Oh, and forget about locking wheels nuts if you plan to chnge wheels regularly! They barely stand up to being undone once, let alone regularly!
 


doh, got them as standard though, guess i could take them out considerin my offside front is kerbed neway. lol

Cheers ben
 
  Lionel Richie


Torque wrench???? Eh???? I just use the std wrench and jump on the fecker!!!!! (thatll be why my wheel bearings squeaking then!!!)
 
  1995 Mondeo Speed Machine


I agree with Ben, a big wrench can sort most things out not least tightening up your wheels. Having said that, whenever I put my wheels back on I always wonder whether its worth investing in a torque wrench just to make sure Im not f**king it up. Im sure not having one will come back to haunt me one of these days........

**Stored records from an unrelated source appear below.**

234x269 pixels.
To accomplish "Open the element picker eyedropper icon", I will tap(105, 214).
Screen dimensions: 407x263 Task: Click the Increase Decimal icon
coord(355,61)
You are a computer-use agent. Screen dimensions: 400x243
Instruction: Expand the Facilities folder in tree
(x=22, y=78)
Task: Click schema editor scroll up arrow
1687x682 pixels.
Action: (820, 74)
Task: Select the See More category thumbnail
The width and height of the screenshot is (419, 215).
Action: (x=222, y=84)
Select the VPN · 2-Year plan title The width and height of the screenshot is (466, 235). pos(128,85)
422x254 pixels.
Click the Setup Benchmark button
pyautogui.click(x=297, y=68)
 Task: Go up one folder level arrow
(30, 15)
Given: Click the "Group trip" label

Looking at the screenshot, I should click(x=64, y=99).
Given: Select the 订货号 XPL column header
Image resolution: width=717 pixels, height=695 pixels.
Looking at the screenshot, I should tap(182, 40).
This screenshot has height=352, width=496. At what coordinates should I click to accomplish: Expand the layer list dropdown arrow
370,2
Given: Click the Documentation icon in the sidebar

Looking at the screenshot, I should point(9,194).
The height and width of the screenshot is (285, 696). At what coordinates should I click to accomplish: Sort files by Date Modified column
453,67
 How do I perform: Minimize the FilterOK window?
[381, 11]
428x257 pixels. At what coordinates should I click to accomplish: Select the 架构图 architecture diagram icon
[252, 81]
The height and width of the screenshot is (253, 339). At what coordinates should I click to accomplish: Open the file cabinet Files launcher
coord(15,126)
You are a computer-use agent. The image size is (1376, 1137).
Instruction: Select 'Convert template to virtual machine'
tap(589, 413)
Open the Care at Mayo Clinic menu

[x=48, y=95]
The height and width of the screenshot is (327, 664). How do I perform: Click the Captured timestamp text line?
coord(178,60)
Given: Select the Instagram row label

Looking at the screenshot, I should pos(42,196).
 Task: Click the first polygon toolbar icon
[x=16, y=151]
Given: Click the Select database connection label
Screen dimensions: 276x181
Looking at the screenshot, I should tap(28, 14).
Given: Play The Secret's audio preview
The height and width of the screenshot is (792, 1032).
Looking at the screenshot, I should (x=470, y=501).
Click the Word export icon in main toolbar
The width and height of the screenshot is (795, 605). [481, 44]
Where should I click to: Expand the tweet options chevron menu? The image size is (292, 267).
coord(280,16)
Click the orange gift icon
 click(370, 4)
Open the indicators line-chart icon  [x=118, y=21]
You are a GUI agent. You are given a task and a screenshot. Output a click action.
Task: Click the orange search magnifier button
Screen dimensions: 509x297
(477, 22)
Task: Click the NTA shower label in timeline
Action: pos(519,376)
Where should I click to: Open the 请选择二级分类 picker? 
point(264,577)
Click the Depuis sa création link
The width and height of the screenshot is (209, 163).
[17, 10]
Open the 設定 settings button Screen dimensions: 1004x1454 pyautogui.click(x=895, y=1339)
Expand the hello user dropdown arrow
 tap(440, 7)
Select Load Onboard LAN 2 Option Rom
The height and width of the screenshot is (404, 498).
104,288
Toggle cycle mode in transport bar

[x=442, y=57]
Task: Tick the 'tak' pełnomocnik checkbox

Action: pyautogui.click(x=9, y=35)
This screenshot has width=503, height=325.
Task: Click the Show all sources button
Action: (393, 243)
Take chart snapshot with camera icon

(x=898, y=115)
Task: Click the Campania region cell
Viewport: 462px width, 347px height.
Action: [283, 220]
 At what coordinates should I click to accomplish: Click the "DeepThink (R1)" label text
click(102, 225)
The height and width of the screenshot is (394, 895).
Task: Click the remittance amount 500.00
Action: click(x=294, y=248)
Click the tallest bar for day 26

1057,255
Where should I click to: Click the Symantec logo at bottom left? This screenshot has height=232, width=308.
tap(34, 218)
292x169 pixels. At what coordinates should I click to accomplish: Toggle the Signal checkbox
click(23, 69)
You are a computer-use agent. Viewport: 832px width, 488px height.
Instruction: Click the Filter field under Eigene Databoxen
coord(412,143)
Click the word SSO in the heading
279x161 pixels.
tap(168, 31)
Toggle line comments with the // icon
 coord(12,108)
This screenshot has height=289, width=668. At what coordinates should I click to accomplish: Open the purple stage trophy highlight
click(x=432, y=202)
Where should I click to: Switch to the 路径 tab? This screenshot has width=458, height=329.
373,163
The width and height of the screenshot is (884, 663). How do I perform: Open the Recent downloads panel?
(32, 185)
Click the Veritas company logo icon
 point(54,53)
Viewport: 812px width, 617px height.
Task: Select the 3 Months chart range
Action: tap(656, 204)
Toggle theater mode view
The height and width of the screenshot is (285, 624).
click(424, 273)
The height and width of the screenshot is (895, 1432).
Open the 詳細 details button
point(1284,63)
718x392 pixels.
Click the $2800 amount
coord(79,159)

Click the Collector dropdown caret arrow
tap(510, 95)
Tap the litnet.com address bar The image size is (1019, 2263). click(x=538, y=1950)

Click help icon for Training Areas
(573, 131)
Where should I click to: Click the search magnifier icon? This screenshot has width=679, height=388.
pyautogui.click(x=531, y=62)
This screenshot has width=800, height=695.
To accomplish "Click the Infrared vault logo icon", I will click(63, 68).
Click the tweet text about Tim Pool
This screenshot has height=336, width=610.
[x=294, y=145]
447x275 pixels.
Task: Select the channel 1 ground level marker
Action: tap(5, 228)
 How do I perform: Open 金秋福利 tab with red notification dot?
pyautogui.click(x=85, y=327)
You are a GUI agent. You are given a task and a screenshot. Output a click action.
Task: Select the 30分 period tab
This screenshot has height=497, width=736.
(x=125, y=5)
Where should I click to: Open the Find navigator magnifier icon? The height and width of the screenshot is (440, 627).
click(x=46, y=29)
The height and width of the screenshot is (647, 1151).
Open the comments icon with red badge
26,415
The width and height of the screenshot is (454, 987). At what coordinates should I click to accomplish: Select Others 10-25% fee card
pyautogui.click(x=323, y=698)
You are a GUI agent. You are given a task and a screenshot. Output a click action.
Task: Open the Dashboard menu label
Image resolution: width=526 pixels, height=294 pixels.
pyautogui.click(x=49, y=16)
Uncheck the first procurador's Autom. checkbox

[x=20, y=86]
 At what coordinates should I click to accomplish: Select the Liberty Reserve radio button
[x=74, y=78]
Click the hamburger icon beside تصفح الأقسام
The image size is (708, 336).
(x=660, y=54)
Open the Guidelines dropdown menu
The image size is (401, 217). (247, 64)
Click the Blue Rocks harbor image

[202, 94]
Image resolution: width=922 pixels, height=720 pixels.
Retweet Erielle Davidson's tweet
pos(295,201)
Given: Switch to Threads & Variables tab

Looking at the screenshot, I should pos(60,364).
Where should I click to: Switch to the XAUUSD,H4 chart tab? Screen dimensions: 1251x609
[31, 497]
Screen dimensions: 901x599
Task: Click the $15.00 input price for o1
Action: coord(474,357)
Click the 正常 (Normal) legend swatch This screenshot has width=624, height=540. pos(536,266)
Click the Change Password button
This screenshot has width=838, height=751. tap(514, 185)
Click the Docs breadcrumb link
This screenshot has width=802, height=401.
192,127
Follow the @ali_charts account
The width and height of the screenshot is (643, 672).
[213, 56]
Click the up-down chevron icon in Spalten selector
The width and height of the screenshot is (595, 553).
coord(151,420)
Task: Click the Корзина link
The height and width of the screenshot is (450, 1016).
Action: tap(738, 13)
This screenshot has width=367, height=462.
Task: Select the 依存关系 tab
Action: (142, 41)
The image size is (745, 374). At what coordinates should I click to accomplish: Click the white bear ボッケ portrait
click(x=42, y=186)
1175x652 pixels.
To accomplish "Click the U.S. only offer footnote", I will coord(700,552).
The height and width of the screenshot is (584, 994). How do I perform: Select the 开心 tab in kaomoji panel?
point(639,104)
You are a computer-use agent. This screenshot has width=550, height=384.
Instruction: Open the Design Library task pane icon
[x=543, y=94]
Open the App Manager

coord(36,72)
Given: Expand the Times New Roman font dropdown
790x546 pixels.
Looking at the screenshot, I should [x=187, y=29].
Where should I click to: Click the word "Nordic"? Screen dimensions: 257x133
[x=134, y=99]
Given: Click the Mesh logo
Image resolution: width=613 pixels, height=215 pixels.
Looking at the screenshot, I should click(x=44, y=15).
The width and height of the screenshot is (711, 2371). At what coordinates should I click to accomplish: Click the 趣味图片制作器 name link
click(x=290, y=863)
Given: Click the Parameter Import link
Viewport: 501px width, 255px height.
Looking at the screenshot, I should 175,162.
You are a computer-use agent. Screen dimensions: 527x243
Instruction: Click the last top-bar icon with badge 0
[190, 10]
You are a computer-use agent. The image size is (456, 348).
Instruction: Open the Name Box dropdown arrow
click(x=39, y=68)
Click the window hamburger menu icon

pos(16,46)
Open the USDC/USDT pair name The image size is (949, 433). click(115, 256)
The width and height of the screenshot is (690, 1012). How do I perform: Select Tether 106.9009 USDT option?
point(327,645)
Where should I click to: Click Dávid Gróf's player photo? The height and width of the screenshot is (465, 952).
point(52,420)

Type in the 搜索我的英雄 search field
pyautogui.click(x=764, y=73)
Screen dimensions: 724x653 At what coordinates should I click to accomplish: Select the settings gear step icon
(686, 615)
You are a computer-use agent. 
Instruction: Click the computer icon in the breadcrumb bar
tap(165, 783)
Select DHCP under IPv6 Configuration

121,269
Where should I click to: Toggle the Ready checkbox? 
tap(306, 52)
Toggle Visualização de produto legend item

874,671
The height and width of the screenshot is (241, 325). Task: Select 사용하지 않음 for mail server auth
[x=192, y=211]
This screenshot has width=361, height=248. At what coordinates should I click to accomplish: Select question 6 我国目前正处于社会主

One more note on the "what the hell is tramlining?" discussion. Clean16v, the hesitation on turn in doesnt happen all the time in mine, in fact it only seems to occur on the same two corners on my way into work which ties it in with what _KDF was saying about the tyres not being able to ride differences in the road surface.

Rick
 


not quite sure what _KDF was talking about RT_owner but it may be worth checking them anyway, you can do it yourself. Jack the car up and grip the wheel at the bottom and top and try and make it move. if it moves you need new ball joints, if not your fine. sorry if you already knew this, just trying to help:D
 


Yeah - could be ball joints. But movement like that could also be the thrust washer in the diff or a wheel bearing. If the car hesitates on turn in, it could also be the steering rack.